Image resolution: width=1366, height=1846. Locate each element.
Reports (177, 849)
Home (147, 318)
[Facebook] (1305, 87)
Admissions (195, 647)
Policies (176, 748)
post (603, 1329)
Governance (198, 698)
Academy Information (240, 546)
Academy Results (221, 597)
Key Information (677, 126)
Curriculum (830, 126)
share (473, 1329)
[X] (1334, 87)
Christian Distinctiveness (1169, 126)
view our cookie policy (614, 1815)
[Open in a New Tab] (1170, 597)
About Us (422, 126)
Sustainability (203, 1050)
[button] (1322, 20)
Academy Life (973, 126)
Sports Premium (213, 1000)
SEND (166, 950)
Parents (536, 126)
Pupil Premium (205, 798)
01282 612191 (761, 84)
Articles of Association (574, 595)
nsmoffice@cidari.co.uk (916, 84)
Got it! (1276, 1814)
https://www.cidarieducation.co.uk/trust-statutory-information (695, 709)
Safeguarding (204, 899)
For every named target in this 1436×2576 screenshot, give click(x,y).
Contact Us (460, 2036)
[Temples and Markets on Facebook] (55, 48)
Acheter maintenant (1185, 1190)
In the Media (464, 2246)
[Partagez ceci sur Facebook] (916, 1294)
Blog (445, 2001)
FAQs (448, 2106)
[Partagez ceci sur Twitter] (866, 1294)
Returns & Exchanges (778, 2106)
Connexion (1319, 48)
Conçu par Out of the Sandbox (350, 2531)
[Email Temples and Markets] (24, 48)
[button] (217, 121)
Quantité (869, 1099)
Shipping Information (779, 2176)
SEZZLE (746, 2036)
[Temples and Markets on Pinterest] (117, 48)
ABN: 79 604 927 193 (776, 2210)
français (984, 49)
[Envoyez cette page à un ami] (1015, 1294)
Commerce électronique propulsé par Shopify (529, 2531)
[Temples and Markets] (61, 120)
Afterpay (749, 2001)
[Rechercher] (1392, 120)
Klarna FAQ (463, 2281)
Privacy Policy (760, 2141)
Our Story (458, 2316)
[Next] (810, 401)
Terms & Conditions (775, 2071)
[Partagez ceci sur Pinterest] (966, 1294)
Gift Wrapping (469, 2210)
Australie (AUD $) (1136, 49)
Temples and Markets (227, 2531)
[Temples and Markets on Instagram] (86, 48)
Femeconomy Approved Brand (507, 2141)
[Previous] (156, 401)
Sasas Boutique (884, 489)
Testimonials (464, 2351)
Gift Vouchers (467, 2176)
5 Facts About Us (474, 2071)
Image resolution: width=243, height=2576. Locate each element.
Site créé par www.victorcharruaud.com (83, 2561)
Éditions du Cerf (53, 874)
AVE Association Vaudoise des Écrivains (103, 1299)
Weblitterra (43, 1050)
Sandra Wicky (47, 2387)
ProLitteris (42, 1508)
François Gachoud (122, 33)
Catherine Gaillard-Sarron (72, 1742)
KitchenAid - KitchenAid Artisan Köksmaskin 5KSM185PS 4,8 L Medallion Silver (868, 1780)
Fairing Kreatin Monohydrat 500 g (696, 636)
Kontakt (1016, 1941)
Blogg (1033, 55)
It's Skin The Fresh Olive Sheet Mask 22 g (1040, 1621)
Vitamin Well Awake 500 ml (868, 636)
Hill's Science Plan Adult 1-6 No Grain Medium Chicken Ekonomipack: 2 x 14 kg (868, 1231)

++++++++++

- _Problem details_:
Repeat each entry above, matching every line exactly.

- _Your response_:
Image resolution: width=1366, height=1846. Locate each element.
Reports (177, 849)
Home (147, 318)
[Facebook] (1305, 87)
Admissions (195, 647)
Policies (176, 748)
post (603, 1329)
Governance (198, 698)
Academy Information (240, 546)
Academy Results (221, 597)
Key Information (677, 126)
Curriculum (830, 126)
share (473, 1329)
[X] (1334, 87)
Christian Distinctiveness (1169, 126)
view our cookie policy (614, 1815)
[Open in a New Tab] (1170, 597)
About Us (422, 126)
Sustainability (203, 1050)
[button] (1322, 20)
Academy Life (973, 126)
Sports Premium (213, 1000)
SEND (166, 950)
Parents (536, 126)
Pupil Premium (205, 798)
01282 612191 (761, 84)
Articles of Association (574, 595)
nsmoffice@cidari.co.uk (916, 84)
Got it! (1276, 1814)
https://www.cidarieducation.co.uk/trust-statutory-information (695, 709)
Safeguarding (204, 899)
For every named target in this 1436×2576 screenshot, give click(x,y).
Contact Us (460, 2036)
[Temples and Markets on Facebook] (55, 48)
Acheter maintenant (1185, 1190)
In the Media (464, 2246)
[Partagez ceci sur Facebook] (916, 1294)
Blog (445, 2001)
FAQs (448, 2106)
[Partagez ceci sur Twitter] (866, 1294)
Returns & Exchanges (778, 2106)
Connexion (1319, 48)
Conçu par Out of the Sandbox (350, 2531)
[Email Temples and Markets] (24, 48)
[button] (217, 121)
Quantité (869, 1099)
Shipping Information (779, 2176)
SEZZLE (746, 2036)
[Temples and Markets on Pinterest] (117, 48)
ABN: 79 604 927 193 (776, 2210)
français (984, 49)
[Envoyez cette page à un ami] (1015, 1294)
Commerce électronique propulsé par Shopify (529, 2531)
[Temples and Markets] (61, 120)
Afterpay (749, 2001)
[Rechercher] (1392, 120)
Klarna FAQ (463, 2281)
Privacy Policy (760, 2141)
Our Story (458, 2316)
[Next] (810, 401)
Terms & Conditions (775, 2071)
[Partagez ceci sur Pinterest] (966, 1294)
Gift Wrapping (469, 2210)
Australie (AUD $) (1136, 49)
Temples and Markets (227, 2531)
[Temples and Markets on Instagram] (86, 48)
Femeconomy Approved Brand (507, 2141)
[Previous] (156, 401)
Sasas Boutique (884, 489)
Testimonials (464, 2351)
Gift Vouchers (467, 2176)
5 Facts About Us (474, 2071)
Image resolution: width=243, height=2576. Locate each element.
Site créé par www.victorcharruaud.com (83, 2561)
Éditions du Cerf (53, 874)
AVE Association Vaudoise des Écrivains (103, 1299)
Weblitterra (43, 1050)
Sandra Wicky (47, 2387)
ProLitteris (42, 1508)
François Gachoud (122, 33)
Catherine Gaillard-Sarron (72, 1742)
KitchenAid - KitchenAid Artisan Köksmaskin 5KSM185PS 4,8 L Medallion Silver (868, 1780)
Fairing Kreatin Monohydrat 500 g (696, 636)
Kontakt (1016, 1941)
Blogg (1033, 55)
It's Skin The Fresh Olive Sheet Mask 22 g (1040, 1621)
Vitamin Well Awake 500 ml (868, 636)
Hill's Science Plan Adult 1-6 No Grain Medium Chicken Ekonomipack: 2 x 14 kg (868, 1231)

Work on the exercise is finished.